Let $a_n$ denote the number of permutations of odd order in $S_n$. This is sequence A000246 in OEIS. Then there is the recurrence relation on OEIS that $a_{2n} = (2n-1)a_{2n-1}$ and $a_{2n+1} = (2n+1)a_{2n}$, or equivalently $a_n = a_{n-1} + (n-1)(n-2)a_{n-2}$.
It seems like there should be a combinatorial proof for this result.

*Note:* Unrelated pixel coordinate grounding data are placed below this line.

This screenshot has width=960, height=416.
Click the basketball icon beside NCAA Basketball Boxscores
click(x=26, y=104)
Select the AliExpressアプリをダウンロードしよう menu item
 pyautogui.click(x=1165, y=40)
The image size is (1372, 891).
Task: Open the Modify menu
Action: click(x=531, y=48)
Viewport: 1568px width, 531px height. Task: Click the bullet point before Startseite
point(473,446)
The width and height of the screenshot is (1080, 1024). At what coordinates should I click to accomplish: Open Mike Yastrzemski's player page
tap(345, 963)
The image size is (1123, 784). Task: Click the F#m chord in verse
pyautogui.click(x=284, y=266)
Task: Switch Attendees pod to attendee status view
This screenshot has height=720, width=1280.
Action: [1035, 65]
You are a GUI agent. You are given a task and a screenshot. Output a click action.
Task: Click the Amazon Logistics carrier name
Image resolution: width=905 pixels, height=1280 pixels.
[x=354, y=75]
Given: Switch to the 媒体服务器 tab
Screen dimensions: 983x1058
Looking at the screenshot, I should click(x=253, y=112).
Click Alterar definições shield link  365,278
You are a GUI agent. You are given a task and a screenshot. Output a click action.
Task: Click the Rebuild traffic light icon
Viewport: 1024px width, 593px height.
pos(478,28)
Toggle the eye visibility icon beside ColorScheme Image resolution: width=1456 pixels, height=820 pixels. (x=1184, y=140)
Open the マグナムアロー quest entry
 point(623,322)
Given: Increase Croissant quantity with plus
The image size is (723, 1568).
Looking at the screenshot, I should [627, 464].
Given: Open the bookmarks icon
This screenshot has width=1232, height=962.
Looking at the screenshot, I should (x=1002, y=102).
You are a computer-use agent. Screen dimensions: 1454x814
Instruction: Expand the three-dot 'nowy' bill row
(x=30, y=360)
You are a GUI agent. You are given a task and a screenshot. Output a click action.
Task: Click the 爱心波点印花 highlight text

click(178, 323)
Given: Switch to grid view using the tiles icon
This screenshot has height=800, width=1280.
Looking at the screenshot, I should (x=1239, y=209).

Since there isn't a simple recurrence for the number of partitions with odd parts, it doesn't seem like working on the level of partitions will work.
On
These permutations are precisely the ones that do not contain even cycles, giving the species
$$\mathfrak{P}(\mathfrak{C}_{=1}(\mathcal{Z}) + \mathfrak{C}_{=3}(\mathcal{Z}) + \mathfrak{C}_{=5}(\mathcal{Z}) + \mathfrak{C}_{=7}(\mathcal{Z}) + \cdots)$$
This yields the EGF
$$G(z) = \exp\left(\sum_{q\ge 1} \frac{z^q}{q} - \sum_{q\ge 1} \frac{z^{2q}}{2q}\right) \\ = \exp\log\frac{1}{1-z} \exp\left(- \frac{1}{2} \log\frac{1}{1-z^2}\right) \\ = \frac{\sqrt{1-z^2}}{1-z}.$$
Differentiate to obtain
$$G'(z) = \frac{\sqrt{1-z^2}}{1-z} \frac{1}{1-z} - \frac{\sqrt{1-z^2}}{1-z} \frac{z}{1-z^2} = G(z) \frac{1}{1-z^2}.$$
Extracting coefficients we find for $n\ge 2$
$$n! [z^n] G'(z) (1-z^2) = n! [z^n] G(z) \quad\text{or}\quad a_{n+1} - n! [z^{n-2}] G'(z) = a_n$$
which finally yields
$$a_{n+1} = a_n + n! \times \frac{a_{n-1}}{(n-2)!} \quad\text{or}\quad a_{n+1} = a_n + n (n-1) a_{n-1}$$
as desired.
For the second recurrence we start with the closed form from the EGF
$$n! \sum_{q=0}^{\lfloor n/2\rfloor} [z^{2q}] \sqrt{1-z^2} = n! \sum_{q=0}^{\lfloor n/2\rfloor} (-1)^q {1/2\choose q}.$$
Since $\lfloor (2n+1)/2\rfloor = \lfloor 2n/2\rfloor$ we have
$$a_{2n+1} = (2n+1) a_{2n}$$ by inspection.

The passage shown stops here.